Takeaway for Parents

*   Prepare your kids for “sexts”:  Most girls will get a “dick pick” sent to them, and at an earlier age than you might think.  Preparing them for it can help blunt the impact of getting an image unexpectedly.  Make sure girls know that they do not need to reciprocate.   Teach boys appropriate ways to flirt and let them know that sexting as a way of flirting is often experienced as repulsive to girls.  

 Teach your kids the law:  The only legal way to exchange nude images is between consenting adults.  Creating, sharing and possessing images of parts covered by a swimsuit is a felony when minors are involved.  The law views this as child pornography.
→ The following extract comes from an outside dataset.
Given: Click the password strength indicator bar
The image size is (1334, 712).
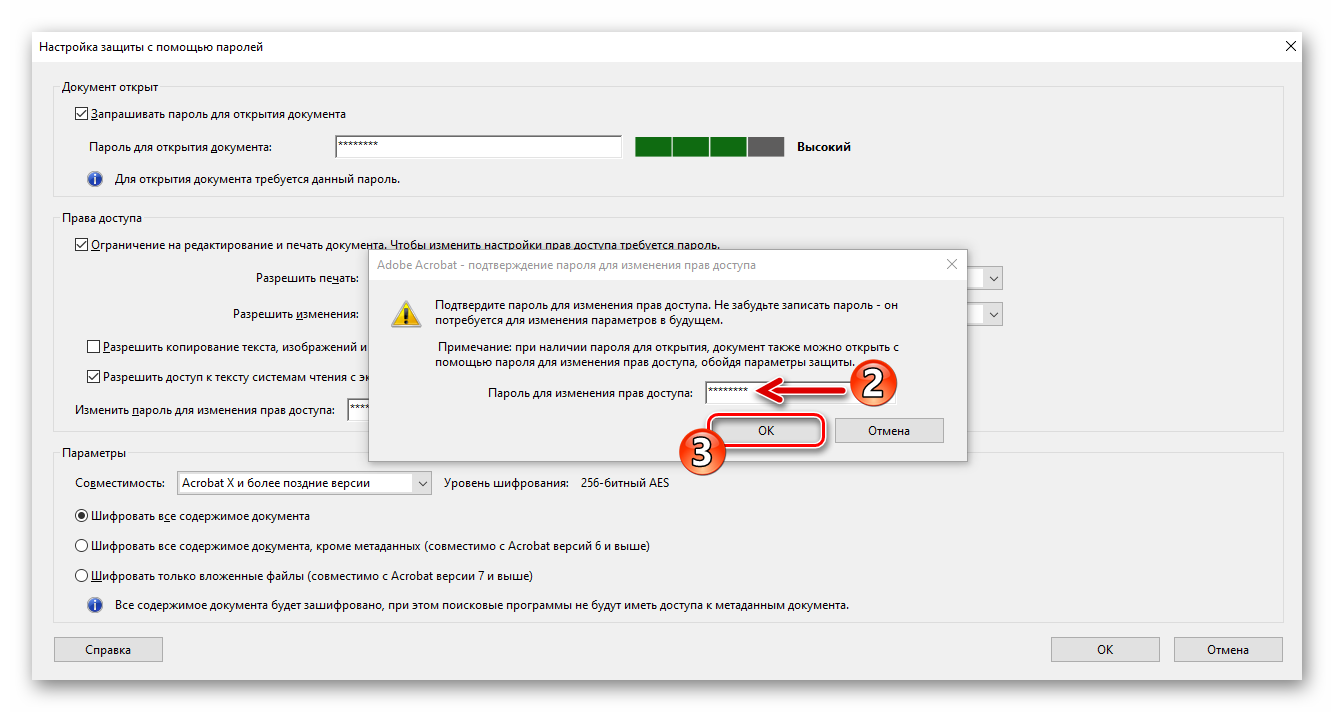Looking at the screenshot, I should (x=710, y=147).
* Make sure your kids are literate about pornography.  Let them know that the images they might see there are not realistic and can lead to false and harmful expectations.  Let older kids know that it’s important to develop their own imagination for healthy relationships; it can be damaging to let porn control their imagination.  These conversations might be awkward; have them anyway. Try talking side by side while riding in a car or playing video games.  Humor can help too. 


Social Media

Social media is not all bad.  It can help teens organize to change the world and help them find their tribe.  But there are dangers too. We wouldn’t hand over the keys to our car without preparing our teen to drive safely. Similarly, we’re responsible for helping our kids learn to safely navigate the online world. 
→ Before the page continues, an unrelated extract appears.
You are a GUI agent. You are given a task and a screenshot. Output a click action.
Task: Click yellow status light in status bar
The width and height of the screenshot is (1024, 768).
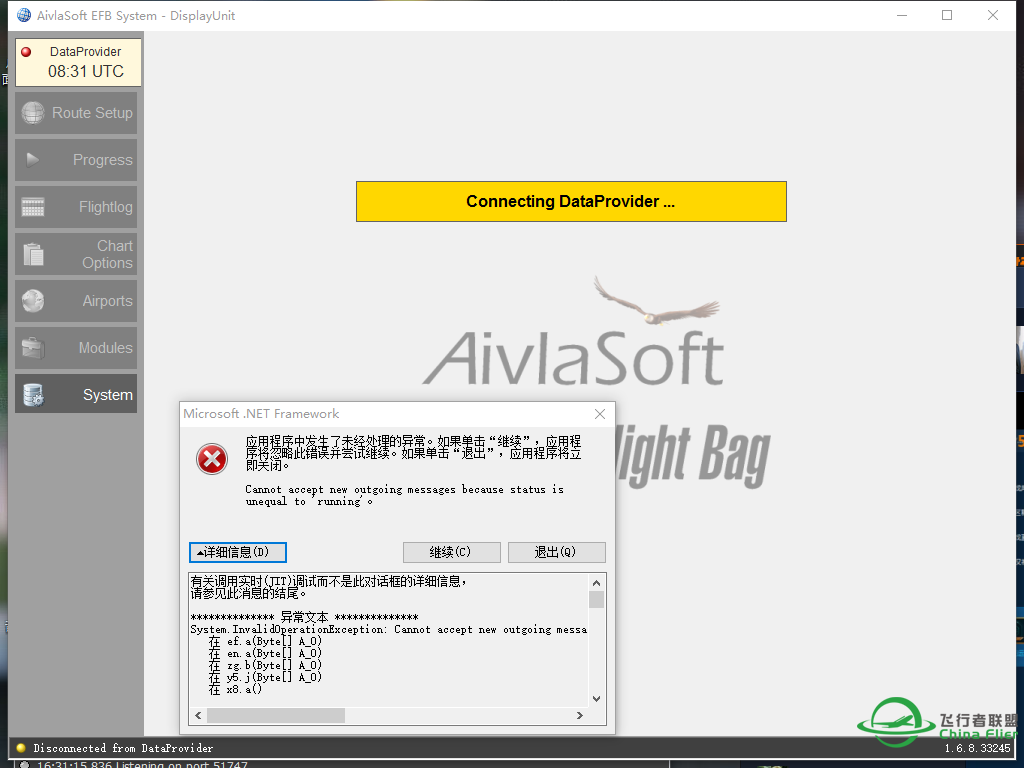[x=21, y=748]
Parent Chat | The Impact of Social Media

Scilla Andreen, the director of the film LIKE, spoke with Sheri Gazitt about how we can empower our kids to use social media in ways that support their mental health and wellbeing. 

Takeaway for Parents

*   Talk to your kids about their values.  Explore what it means to act on them in their relationship with screens and their behavior online.  As in other aspects of their lives, their core values will be their guiding light when they encounter virtual dark alleys.

*  Consider creating a contract together that outlines your values and agreements about phone usage and social media (ideally before handing your child a phone, but it’s never too late. If scientists can change their recommendations based on new information, parents can too!) 

* Talk about strategies that will help your kids take back control of their screen behavior and create balanced, healthy lives for themselves: 

  • Aim for 20 minutes of “consumption” screen time (think Instagram and TikTok)  for 2-3 times a day. Creative or educational uses of screens don’t tend to lead to regret later. 
  • Instead of limiting screen time, aim for 3 hours NOT on screens a day.   
  • Create a meaningful life offline.  After a year of pandemic, it might take some intention to seek out ways to engage in real world activities again.  
  • Charge your phone outside your bedroom and keep computers with cameras out of bedrooms (or inside with the door open).